Private Missions Restoring Hope to NYC’s Homeless
When Hurricane Sandy hit New York City last fall, thousands were forced from their homes. Months later, many are still displaced.
But shelters in the city have been providing a place to sleep for the homeless long before this crisis.
They’re also restoring hope.
Rebuilding Lives
The Bowery Mission in lower Manhattan first opened its doors to the city’s homeless in 1879. The shelter has been effectively rebuilding the lives of homeless people for more than 130 years.
Here they treat more than just the symptoms of homelessness–they treat the root causes of the problem.
Through the years the mission has provided food and shelter to thousands of people. Today, in this city of 8.4 million, its kitchen serves some 800 meals a day.
“We create nutritious hot meals from scratch from top food that we get from all over the city,” Ed Morgan, with the Bowery Mission, said. “While soup is a part of our menu, lobster is also a part, too. You can come here and get a nutritious meal any time.”
Last year the mission provided more than 30,000 bags of groceries and nearly 80,000 nights of shelter.
But its goodwill extends beyond food and housing. It also offers a six-month live-in drug and alcohol recovery program.
Participants are enrolled in computer classes where they receive hands-on training and job counseling.
Nourishing Souls
Over the years services have evolved. In the beginning, the mission only sheltered men. Today,women are welcome, too.

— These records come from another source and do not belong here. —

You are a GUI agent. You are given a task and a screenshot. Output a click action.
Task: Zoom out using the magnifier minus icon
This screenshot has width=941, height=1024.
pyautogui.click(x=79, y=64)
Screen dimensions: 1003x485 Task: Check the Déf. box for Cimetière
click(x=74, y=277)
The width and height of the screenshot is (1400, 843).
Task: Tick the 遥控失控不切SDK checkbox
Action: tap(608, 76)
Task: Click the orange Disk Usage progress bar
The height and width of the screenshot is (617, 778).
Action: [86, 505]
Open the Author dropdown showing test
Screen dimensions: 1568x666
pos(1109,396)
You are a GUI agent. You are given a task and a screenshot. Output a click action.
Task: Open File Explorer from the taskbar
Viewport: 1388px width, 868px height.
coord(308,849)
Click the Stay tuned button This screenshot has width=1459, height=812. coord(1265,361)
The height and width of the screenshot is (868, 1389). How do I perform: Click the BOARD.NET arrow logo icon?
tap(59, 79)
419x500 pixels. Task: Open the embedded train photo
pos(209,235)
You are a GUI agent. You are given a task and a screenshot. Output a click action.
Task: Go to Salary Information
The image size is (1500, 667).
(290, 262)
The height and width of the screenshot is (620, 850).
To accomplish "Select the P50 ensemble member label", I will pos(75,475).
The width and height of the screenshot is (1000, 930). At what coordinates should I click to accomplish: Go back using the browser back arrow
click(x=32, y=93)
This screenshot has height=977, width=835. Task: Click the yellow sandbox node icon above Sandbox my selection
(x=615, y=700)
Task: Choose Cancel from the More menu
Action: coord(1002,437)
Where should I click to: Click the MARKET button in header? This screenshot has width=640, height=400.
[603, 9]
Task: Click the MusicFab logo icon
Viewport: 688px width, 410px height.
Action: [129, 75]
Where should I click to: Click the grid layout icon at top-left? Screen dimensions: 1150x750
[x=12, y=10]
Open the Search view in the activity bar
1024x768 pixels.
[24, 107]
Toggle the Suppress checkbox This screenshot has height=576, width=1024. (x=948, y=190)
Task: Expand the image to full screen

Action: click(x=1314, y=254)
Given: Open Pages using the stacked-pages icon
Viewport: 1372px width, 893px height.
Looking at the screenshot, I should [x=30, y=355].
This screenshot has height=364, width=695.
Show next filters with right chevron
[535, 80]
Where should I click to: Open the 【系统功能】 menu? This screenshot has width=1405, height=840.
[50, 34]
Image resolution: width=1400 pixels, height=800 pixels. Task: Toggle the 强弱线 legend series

But some things have remained. Hymn-singing, prayer, and sermons in its chapel still provide nourishment to the souls of the city’s homeless.
James Macklin once owned his own cleaning business. That all changed when he started abusing alcohol and drugs.
“Cocaine destroyed me and all that I ever accomplished,” Macklin said.
He soon found himself sleeping under bridges and in subway stations.
He recalled the the first time he stepped through the chapel doors some 30 years ago.
“I sat all the way in the back of the chapel and pastor was preaching,” he told CBN News.
“I was looking around remembering my childhood and seeing all those marvelous scriptures on the wall,” he said. “They sung a song that I knew. I said, ‘Wow, what kind of place is this?'”
Finding Redemption
This place is where he found redemption, he said. Now, as director of outreach, he shares that same hope with others.
“I want to be the father to some that never had, the friend to some that never had–a true friend and say to them if I can do, it so can you,” Macklin said.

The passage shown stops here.